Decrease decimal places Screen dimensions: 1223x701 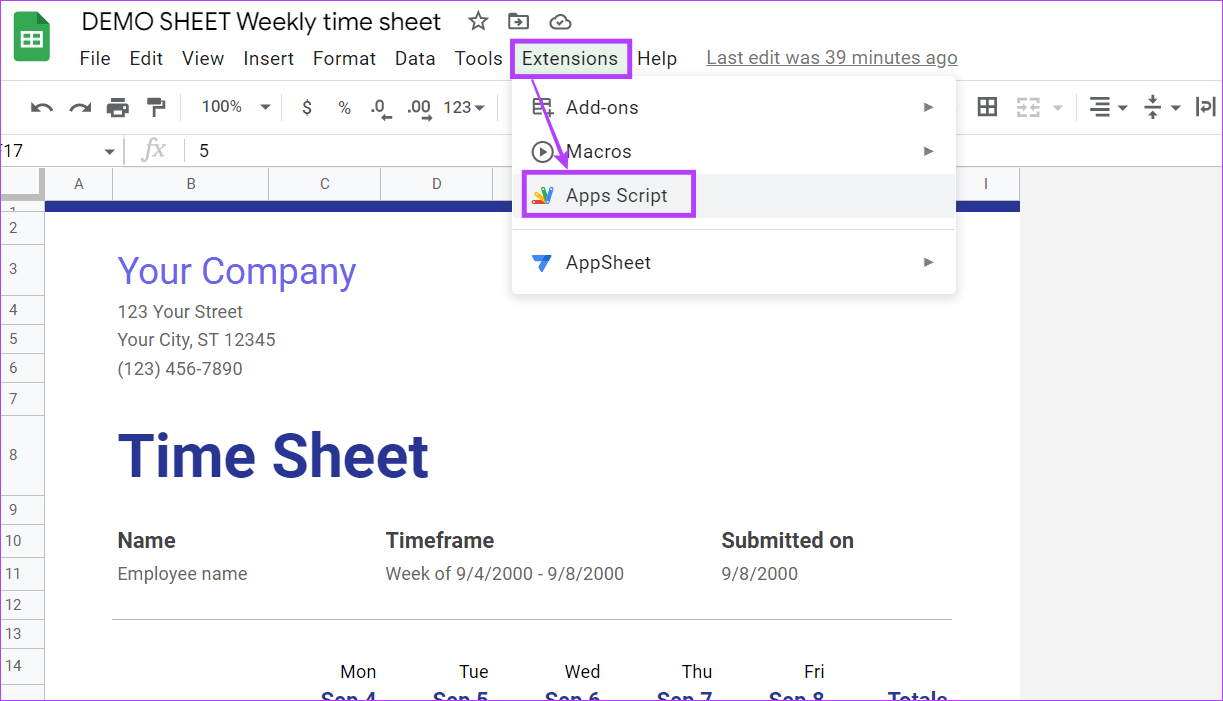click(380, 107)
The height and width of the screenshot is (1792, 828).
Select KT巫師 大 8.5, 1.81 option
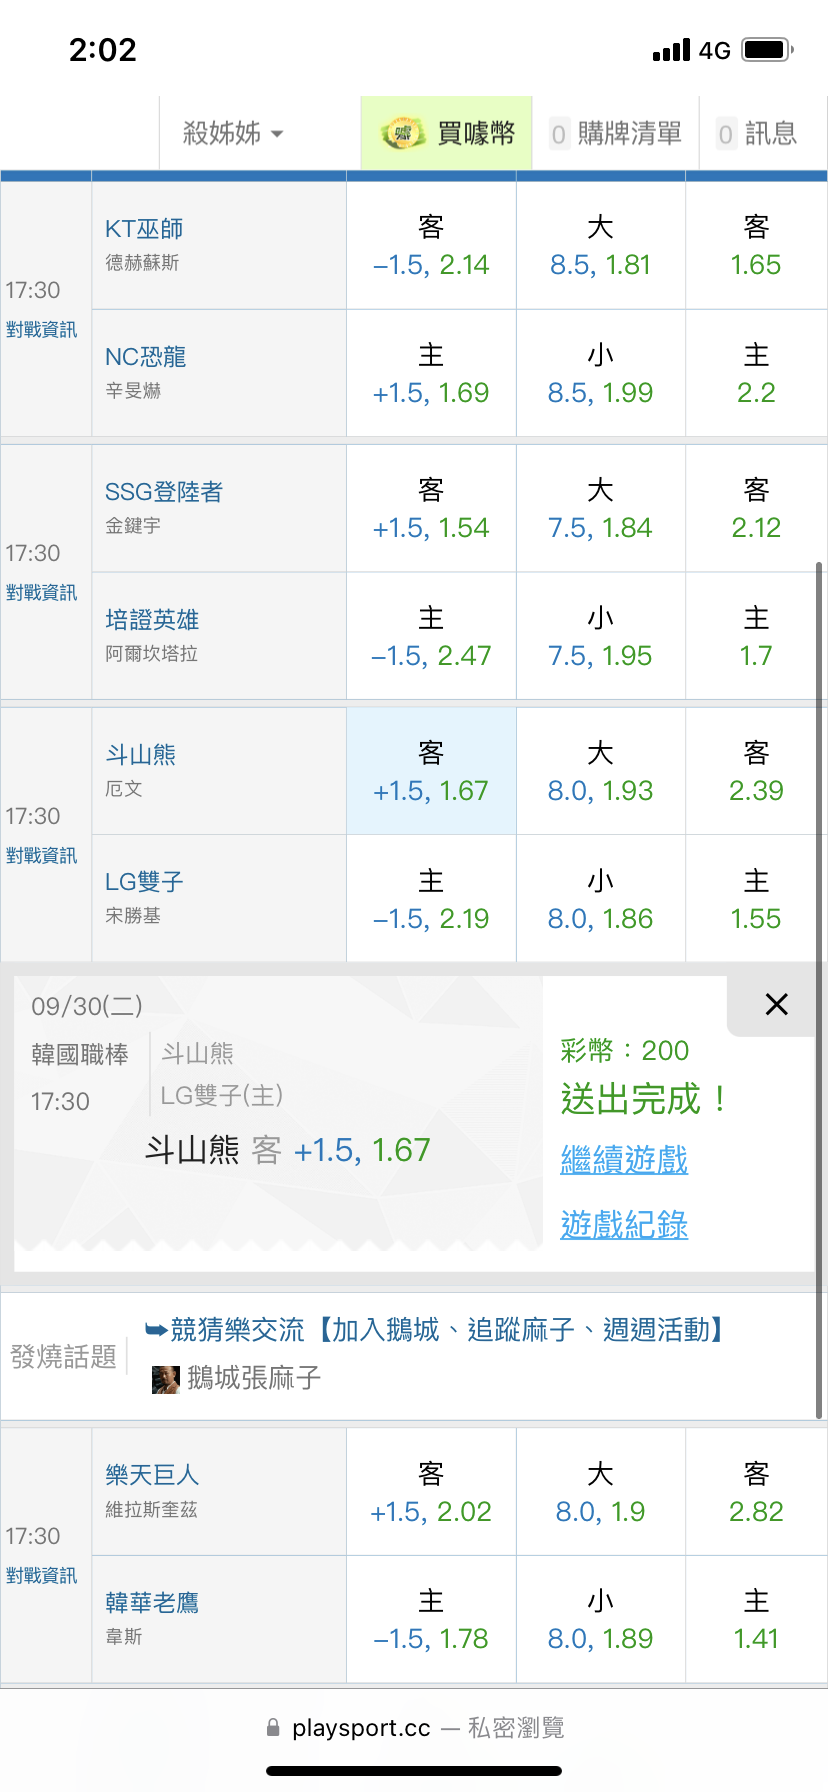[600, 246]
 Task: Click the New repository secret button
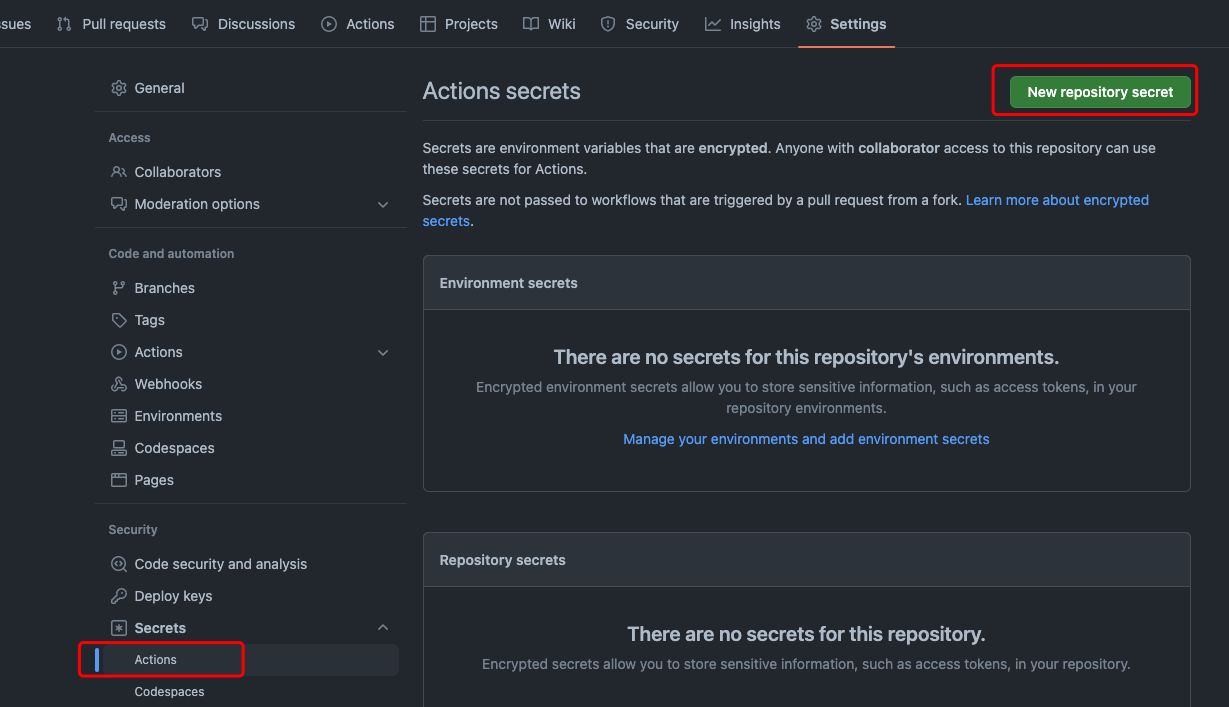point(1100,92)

> [TASK DETAILS]: Retype the line containing "The height and" and all lines after it to the end of the material, exactly as written, leaving out any pictures.

> [ANSWER BOX]:
The height and width of the screenshot is (1792, 828).
Select KT巫師 大 8.5, 1.81 option
[600, 246]
 Task: Click the New repository secret button
point(1100,92)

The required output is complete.